NVIDIA Tegra Architecture

Ailuros · Jan 7, 2014

DSC said:
More advanced than desktop Kepler too, I guess Maxwell will have ASTC support in the texture units?

K1 is DX11.2. What would any Maxwell standalone GPU (outside the future Parker ULP GPU) have ASTC for?

ninelven · Jan 7, 2014

Because there is a world outside of DX?

hkultala · Jan 7, 2014

DSC said:
It's obvious Nvidia will make announcements at Mobile World Congress in February about T4i, wait until then.

Though I wished Nvidia would replace the A9 with the A53, if this table is correct, it's faster than A9 and has 64bit ARMv8 support too.

http://www.anandtech.com/show/7573/...ed-on-64bit-arm-cortex-a53-and-adreno-306-gpu

It's only faster in 64-bit mode. When executing old 32-bit code, it's slower.

Exophase · Jan 7, 2014

hkultala said:
It's only faster in 64-bit mode. When executing old 32-bit code, it's slower.

"Below are some core-level performance numbers, all taken in AArch32 mode, comparing the Cortex A53 to its A5/A7 competitors:"

Ailuros · Jan 7, 2014

ninelven said:
Because there is a world outside of DX?

For a desktop GPU? I must be missing something essential here and yes ASTC would eulogy for windows,but I can't imagine Microsoft adopting it.

ninelven · Jan 7, 2014

OpenGL gaming on Linux/Android/SteamOS?

And then there are technical merits...

mczak · Jan 7, 2014

DSC said:
More advanced than desktop Kepler too, I guess Maxwell will have ASTC support in the texture units?

In SOCs for smartphones/tablets yes, others remain to be seen.
(For the record, just about the only visible feature change from Ivy Bridge Graphics to Bay Trail graphics is the latter supports ETC, something Haswell graphics still does not.)

DSC · Jan 7, 2014

http://nvidianews.nvidia.com/Releases/Audi-and-NVIDIA-Expand-Visual-Computing-in-the-Car-a90.aspx

http://blogs.nvidia.com/blog/2014/0...egra-k1-to-power-piloted-driving-initiatives/

Congrats to Nvidia on the design win.

Ailuros · Jan 7, 2014

ninelven said:
OpenGL gaming on Linux/Android/SteamOS?

And then there are technical merits...

Of course are there a lot of advantages, but OGL gaming on niche use cases (if until the landscape changes) doesn't sound all too convincing for NV to implement ASTC in something like a desktop GPU.

mczak · Jan 7, 2014

Ailuros said:
I'm afraid most of you are missing viable points if it comes to GLB2.7. The specific benchmark has a ton of alpha test based foliage.

Well I'm not entirely sure it's really completely bottlenecked by that, but regardless it's the only datapoint we have right now. And even if z tests got a proportionally larger increase compared to Tegra 4 than some other parts of the chips (which I don't know as it's very difficult to keep track of these usually undisclosed things), shader gflops increased big time too, so I don't think it's unreasonable to expect it to be a lot faster in general. I agree though certainly other benchmarks need to be used too to judge the worthiness of the competitors.

Despite that nobody missed me (which is nice honestly) and since I am a man of my word: I must admit in public that I have to eat my words and they truly seem to have integrated a full Kepler cluster into GK20A; I don't care if it's almost "full" either since I'm generous enough to stand by my mistakes.

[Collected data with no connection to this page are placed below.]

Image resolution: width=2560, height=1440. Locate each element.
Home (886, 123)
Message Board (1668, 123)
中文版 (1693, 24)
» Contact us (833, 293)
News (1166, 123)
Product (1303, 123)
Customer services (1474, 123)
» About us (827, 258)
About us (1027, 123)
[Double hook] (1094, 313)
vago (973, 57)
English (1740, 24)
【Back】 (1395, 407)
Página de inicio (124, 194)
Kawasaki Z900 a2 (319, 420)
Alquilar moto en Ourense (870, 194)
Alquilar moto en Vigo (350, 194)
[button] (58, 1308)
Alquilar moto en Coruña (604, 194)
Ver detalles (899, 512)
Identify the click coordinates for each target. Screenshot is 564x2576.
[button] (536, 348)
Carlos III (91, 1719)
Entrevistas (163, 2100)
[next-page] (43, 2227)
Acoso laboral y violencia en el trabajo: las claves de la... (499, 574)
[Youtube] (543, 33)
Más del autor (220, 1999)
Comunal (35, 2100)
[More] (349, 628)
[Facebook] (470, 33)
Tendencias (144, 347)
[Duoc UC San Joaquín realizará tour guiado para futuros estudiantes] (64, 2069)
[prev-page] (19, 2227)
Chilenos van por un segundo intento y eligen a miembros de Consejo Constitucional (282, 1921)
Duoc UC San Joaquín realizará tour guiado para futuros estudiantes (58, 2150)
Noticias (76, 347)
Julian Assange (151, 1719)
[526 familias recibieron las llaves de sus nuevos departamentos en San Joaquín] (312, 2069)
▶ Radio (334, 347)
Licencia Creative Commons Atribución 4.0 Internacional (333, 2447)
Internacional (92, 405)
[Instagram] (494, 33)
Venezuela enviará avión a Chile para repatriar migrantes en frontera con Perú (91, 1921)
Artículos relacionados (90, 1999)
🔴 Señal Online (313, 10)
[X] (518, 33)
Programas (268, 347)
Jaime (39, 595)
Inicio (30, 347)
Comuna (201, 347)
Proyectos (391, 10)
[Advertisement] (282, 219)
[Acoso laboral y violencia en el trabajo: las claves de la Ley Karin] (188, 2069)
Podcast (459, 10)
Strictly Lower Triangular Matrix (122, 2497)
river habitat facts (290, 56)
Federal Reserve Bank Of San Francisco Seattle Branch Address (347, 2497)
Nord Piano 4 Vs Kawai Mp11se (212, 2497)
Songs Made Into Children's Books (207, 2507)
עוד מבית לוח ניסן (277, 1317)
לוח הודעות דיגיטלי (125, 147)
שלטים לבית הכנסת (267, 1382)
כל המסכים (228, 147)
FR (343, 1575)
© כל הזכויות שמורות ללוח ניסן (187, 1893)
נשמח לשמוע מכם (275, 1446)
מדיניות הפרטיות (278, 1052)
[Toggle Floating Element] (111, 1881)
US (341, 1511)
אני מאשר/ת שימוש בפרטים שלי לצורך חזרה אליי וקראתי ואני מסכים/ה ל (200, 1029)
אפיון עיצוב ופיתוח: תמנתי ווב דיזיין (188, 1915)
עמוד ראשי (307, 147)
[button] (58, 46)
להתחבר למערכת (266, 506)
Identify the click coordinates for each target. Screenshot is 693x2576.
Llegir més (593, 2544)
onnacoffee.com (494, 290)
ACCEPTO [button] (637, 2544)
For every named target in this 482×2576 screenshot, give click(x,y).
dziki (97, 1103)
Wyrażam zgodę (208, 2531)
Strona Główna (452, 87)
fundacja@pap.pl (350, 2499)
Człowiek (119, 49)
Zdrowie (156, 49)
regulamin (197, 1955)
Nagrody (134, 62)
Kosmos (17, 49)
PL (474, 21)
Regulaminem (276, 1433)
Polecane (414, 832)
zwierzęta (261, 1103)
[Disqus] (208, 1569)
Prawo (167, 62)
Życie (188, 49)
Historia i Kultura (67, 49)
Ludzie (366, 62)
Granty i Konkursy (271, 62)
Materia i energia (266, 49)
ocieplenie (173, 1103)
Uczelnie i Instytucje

Well the SMX seems to be a really full Kepler SMX (as in GK208, so half the TMUs of older ones), though we don't know yet if GPC etc. survived more or less the same. They might be redesigned though maybe just dropping all the stuff needed for scaling things up to multiple GPCs (which we know nvidia did) is all that's really changed.

Ailuros · Jan 8, 2014

mczak said:
Well I'm not entirely sure it's really completely bottlenecked by that, but regardless it's the only datapoint we have right now. And even if z tests got a proportionally larger increase compared to Tegra 4 than some other parts of the chips (which I don't know as it's very difficult to keep track of these usually undisclosed things), shader gflops increased big time too, so I don't think it's unreasonable to expect it to be a lot faster in general. I agree though certainly other benchmarks need to be used too to judge the worthiness of the competitors.

It doesn't take much to see what the bottleneck is if you look at it. On a side note their GPU slide might reveal early GLB3.0 results. G6430 seems to be at 11fps and Adreno330 at 9fps. GFXbench 3.0 seems to be close & the public will forget about the 2.x benchmarks fairly quickly.

Well the SMX seems to be a really full Kepler SMX (as in GK208, so half the TMUs of older ones), though we don't know yet if GPC etc. survived more or less the same. They might be redesigned though maybe just dropping all the stuff needed for scaling things up to multiple GPCs (which we know nvidia did) is all that's really changed.

It's DX11.2 & supports ATSC. If you're asking whether the raster supports 8 pixels/clock I'm not sure it really matters.

GLX · Jan 8, 2014

Ailuros said:
It doesn't take much to see what the bottleneck is if you look at it. On a side note their GPU slide might reveal early GLB3.0 results. G6430 seems to be at 11fps and Adreno330 at 9fps. GFXbench 3.0 seems to be close & the public will forget about the 2.x benchmarks fairly quickly.

You could look at the slide in the NV keynote and try to guess a figure for the K1 GFXBench 3.0 Manhattan score .. go on, you know you want to

Ailuros · Jan 8, 2014

GLX said:
You could look at the slide in the NV keynote and try to guess a figure for the K1 GFXBench 3.0 Manhattan score .. go on, you know you want to

I'm patient enough to wait for final devices perf and more important perf/mW ratios and then I'll see how it compares to high end smartphone of the time (since that's what the specific slide is aiming to compare with) if K1 ever makes it into one that is.

Rys · Jan 8, 2014

Agreed. I think it's quite clear that the high-end performance demonstrated for T124 definitely requires active cooling and sits outside the design limits for modern smartphones and tablets by a fairly big margin. What it's capable of at ~1.5W and ~5W will be much more interesting.

Deleted member 13524 · Jan 8, 2014

Ailuros said:
Despite that nobody missed me (which is nice honestly) and since I am a man of my word: I must admit in public that I have to eat my words and they truly seem to have integrated a full Kepler cluster into GK20A; I don't care if it's almost "full" either since I'm generous enough to stand by my mistakes.

As I said at the time, I don't care about apologies but I'm proudly wearing my party hat.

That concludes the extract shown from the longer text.